Source extract »
The concept of corporate power and privilege has massively benefited Big Businesses at the expense of the “consuming” public, but the reality is that it has been going on for generations. Multinational corporations and multibillionaires are increasingly in control of the White House, the US Congress and the court system, especially since Citizens United. Both political parties have been seduced by corporate campaign “contributions”/bribes.
And now, sadly, it appears that the judicial branch of the federal government is being bought off -- and it appears that they are staying bought. It is not just the politicians that are controlled by corporate money anymore.
Actually, the mythical “unbiased”, “non-politicized” US Supreme Court has always been heavily influenced by corporate power and money. Throughout US history, it has always been wealthy corporations, wealthy businessmen, wealthy politicians, wealthy judges and wealthy attorneys that have been installed in federal judgeships by equally wealthy presidents -- many of whom have been members of the same bipartisan “old boy’s clubs” such as Yale University’s elite, secretive Skull and Bones. America’s courts have always had judges that were in bed with capitalist, racist and union-busting elites that have never held the common good as a high priority.

Source material »
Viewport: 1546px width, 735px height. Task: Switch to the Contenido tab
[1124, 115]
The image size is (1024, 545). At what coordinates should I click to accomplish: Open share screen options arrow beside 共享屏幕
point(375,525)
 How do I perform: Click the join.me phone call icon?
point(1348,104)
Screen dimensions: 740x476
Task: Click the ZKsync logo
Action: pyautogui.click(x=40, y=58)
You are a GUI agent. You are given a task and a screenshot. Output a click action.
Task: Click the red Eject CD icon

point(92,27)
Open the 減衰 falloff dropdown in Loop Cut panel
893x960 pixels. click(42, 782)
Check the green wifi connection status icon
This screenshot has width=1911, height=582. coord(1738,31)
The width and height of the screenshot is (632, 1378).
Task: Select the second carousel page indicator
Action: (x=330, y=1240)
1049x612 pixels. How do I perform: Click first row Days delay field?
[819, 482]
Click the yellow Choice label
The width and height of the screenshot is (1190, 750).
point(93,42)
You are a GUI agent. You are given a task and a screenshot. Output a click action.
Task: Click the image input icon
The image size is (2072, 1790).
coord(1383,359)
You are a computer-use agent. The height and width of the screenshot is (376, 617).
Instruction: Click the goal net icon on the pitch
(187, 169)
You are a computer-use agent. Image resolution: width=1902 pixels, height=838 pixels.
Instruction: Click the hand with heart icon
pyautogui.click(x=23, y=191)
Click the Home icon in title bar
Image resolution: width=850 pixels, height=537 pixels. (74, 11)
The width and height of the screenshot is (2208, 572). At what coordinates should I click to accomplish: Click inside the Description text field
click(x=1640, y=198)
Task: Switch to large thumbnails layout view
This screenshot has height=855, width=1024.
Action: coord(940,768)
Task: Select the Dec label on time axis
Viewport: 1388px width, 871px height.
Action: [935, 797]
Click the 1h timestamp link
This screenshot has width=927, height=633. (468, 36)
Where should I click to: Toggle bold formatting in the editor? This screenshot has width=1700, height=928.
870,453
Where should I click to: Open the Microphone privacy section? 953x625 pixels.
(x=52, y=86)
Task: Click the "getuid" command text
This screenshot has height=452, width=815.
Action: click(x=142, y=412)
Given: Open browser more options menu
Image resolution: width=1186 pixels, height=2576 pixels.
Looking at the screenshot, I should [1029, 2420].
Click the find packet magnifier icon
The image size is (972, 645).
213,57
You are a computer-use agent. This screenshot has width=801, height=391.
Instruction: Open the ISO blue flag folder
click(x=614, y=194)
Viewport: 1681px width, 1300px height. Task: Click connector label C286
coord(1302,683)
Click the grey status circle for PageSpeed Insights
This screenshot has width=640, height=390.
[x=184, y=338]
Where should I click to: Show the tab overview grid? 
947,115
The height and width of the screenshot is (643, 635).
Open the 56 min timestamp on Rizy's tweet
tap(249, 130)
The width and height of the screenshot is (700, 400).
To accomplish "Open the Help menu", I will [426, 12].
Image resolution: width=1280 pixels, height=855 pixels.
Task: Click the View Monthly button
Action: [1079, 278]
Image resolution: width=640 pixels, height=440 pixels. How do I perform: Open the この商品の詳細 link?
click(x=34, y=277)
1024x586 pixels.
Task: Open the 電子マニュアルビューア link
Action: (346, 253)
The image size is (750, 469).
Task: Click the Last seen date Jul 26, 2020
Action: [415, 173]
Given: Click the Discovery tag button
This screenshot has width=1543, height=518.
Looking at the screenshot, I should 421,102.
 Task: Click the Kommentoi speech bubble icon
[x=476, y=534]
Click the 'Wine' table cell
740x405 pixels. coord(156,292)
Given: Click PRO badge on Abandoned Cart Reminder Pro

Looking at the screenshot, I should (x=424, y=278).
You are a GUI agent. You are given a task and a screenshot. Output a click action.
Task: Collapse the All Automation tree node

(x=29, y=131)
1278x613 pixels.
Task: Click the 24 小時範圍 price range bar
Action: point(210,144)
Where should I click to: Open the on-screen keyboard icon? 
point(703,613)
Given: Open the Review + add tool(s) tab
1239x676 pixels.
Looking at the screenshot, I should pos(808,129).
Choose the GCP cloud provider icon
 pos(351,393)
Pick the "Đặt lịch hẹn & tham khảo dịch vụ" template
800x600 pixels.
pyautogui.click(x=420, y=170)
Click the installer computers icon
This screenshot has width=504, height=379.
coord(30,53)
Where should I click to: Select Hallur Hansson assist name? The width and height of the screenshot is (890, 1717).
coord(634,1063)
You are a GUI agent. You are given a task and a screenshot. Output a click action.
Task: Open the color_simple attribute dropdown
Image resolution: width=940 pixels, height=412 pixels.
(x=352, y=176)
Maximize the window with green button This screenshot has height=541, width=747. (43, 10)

Tasks »
**1)** Using the passage on corporate power, explain why the US Supreme Court has always been influenced by wealth.
**2)** Answer these questions from the passage on corporate power:
(a) Since what are multinational corporations and multibillionaires said to have increasingly controlled the White House, Congress and the courts?
(b) Which Yale University club is named?
(c) Which branch of the federal government now appears to be bought off?
**3)** Decide whether each statement agrees with the passage on corporate power:
(a) Only one political party has been seduced by corporate money.
(b) Big Businesses have benefited at the public's expense for generations.
(c) The Supreme Court was free of corporate influence until recently.

Answers per task »
**1)** Throughout US history, federal judgeships have gone to wealthy corporations, businessmen, politicians, judges and attorneys. Equally wealthy presidents installed them, and many of those presidents belonged to the same bipartisan "old boy's clubs."

**2)**
(a) Citizens United
(b) Skull and Bones
(c) The judicial branch

**3)**
(a) No: "Both political parties have been seduced by corporate campaign “contributions”/bribes."
(b) Yes: "it has been going on for generations"
(c) No: "has always been heavily influenced by corporate power and money"